Вот какая трагедия разыгралась на этих землях, ужасная бойня, шаг к вымиранию. В этот вечер судьба была неблагосклонна к двухголовым жукам.
Но не все жертвы так беспомощны, как может показаться. Роль жертвы в природе эфемерна, и в бесконечной драме выживания хищник может со временем стать пищей для другого хищника.
Одинокая сова, уже обожравшаяся ящериц, единственный свидетель внезапной волны мучительных смертей на грязной земле, увидела, как из пастей умирающих ящериц полезли отвратительные фигуры. Вымирание двухголовых жуков оказалось не столь неизбежным, как виделось несколько мгновений назад.
Но совы, весьма неразумные птицы, не извлекают пользы из подобных уроков. И эта наблюдала широко раскрытыми, но пустыми глазами. До тех пор, пока сама не почувствовала странное движение в кишках, отвлекшее ее от созерцания странных смертей внизу, от рядов бледных животов ящериц на черной земле. Сова не думала о ящерицах, которых ела. И, уж конечно, не вспоминала о том, как вяло сопротивлялись некоторые ее когтям.
Для совы наступала ночь мучительной отрыжки. И как ни слабоумна была птица, отныне и навсегда она исключила ящериц из меню.
Мир преподает нам уроки – или намеками, или, если придется, жестко и жестоко, так что и тупой поймет. А не поймет – умрет. А для умного не понять, разумеется, непростительно.
Жаркая ночь в Летерасе. Камни потеют. Вода в каналах вязкая, застывшая; поверхность, странно приплюснутая, покрыта завихрениями пыли и мусора. Насекомые пляшут над водой, словно пытаясь разглядеть свое отражение, но гладкая патина не отражает ничего, глотая россыпь звезд, поглощая бледный свет факелов патрулей на улицах; и крылатые насекомые бесконечно кружат, как обезумевшие.
Под мостом, на покрытых мраком ступеньках сверчки ползали, как капельки липкого масла, блестели, пузатые, и печально хрустели под ногами двоих, стоящих рядом друг с другом в сумерках.
– Да говорю, не нырял он, – сказал один хриплым шепотом. – Вода жутко воняет; и глянь: ни волн, ни ряби. Он убежал в другую сторону – к ночному рынку, где может затеряться.
– Затеряться, – повторила, хмыкнув, женщина, подняв затянутой в перчатку рукой кинжал и оглядывая лезвие. – Это забавно. Как будто он может затеряться. Как будто кто-то из нас может.
– Думаешь, он не может затаиться, как мы?
– Времени не было. Он дал деру. Бежал. Он был в панике.
– Да, похоже было на панику, – согласился ее спутник и покачал головой. – Никогда не видел ничего такого… разочаровывающего.
Женщина убрала кинжал в ножны.
– Его выгонят. Он вернется, вот тогда мы его и схватим.

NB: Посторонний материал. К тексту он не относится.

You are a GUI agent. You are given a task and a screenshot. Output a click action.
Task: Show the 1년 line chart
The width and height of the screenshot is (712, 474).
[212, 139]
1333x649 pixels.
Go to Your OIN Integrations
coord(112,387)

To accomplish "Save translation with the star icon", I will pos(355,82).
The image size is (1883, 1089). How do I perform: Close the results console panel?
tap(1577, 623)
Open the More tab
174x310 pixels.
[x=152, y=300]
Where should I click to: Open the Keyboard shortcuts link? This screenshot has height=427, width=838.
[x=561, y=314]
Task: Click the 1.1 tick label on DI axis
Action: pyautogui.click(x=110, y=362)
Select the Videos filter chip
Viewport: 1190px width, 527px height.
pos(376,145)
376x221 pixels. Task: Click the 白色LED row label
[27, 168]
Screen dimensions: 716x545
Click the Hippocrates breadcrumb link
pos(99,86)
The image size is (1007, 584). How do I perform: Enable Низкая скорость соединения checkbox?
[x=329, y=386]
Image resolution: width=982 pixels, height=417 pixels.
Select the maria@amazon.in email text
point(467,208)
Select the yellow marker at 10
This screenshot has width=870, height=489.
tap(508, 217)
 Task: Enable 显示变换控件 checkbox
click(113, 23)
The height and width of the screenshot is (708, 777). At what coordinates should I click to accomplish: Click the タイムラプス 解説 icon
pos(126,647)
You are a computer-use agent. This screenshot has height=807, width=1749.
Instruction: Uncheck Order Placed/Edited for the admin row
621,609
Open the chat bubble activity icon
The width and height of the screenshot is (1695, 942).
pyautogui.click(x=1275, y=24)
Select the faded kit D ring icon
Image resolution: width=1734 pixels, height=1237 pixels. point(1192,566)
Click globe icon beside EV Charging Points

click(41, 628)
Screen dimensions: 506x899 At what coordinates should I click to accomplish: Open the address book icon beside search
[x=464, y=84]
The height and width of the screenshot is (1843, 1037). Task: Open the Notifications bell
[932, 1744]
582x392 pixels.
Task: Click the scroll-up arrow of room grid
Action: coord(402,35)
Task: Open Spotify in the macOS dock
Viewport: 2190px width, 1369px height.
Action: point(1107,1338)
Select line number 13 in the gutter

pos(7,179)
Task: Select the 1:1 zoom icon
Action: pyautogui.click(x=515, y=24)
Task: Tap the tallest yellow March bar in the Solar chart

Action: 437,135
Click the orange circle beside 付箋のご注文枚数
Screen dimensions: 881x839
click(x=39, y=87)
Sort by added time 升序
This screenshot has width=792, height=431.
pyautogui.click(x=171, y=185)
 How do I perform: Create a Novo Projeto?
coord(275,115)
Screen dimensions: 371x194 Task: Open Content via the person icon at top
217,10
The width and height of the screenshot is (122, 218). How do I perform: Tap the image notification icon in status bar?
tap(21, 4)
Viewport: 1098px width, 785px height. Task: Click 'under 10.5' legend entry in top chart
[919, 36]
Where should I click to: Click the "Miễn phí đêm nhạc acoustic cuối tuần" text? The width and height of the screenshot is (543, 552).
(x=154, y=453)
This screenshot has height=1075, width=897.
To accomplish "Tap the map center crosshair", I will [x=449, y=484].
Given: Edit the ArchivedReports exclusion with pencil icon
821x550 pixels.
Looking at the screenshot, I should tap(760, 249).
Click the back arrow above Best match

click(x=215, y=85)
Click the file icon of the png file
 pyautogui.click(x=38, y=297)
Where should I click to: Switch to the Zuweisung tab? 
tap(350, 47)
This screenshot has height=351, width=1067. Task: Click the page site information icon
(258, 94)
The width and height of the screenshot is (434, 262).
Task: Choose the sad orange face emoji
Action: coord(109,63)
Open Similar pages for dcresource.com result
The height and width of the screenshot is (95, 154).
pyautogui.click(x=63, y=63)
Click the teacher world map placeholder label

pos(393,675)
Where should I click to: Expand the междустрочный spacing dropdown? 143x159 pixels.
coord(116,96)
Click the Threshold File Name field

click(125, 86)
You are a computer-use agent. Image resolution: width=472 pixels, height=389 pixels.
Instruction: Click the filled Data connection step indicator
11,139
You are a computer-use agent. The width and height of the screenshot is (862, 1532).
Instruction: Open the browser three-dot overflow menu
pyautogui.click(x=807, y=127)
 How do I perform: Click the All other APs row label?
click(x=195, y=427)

– Дурак, если надеялся скрыться.
Немного помолчав, Улыбка снова обнажила кинжал и посмотрела на лезвие.
Горлорез смотрел округлившимися глазами, но молчал.
Флакон выпрямился и махнул рукой, приглашая Корика за собой, а потом с любопытством наблюдал, как широкоплечий сэтиец-полукровка распихивает и расталкивает толпу, оставляя за спиной мрачные взгляды и приглушенные проклятия – впрочем, неприятностей опасаться не стоило, ведь наглый чужестранец явно нарывался, а инстинкты одинаковы по всему миру, и никто и не подумал бы связываться с Кориком.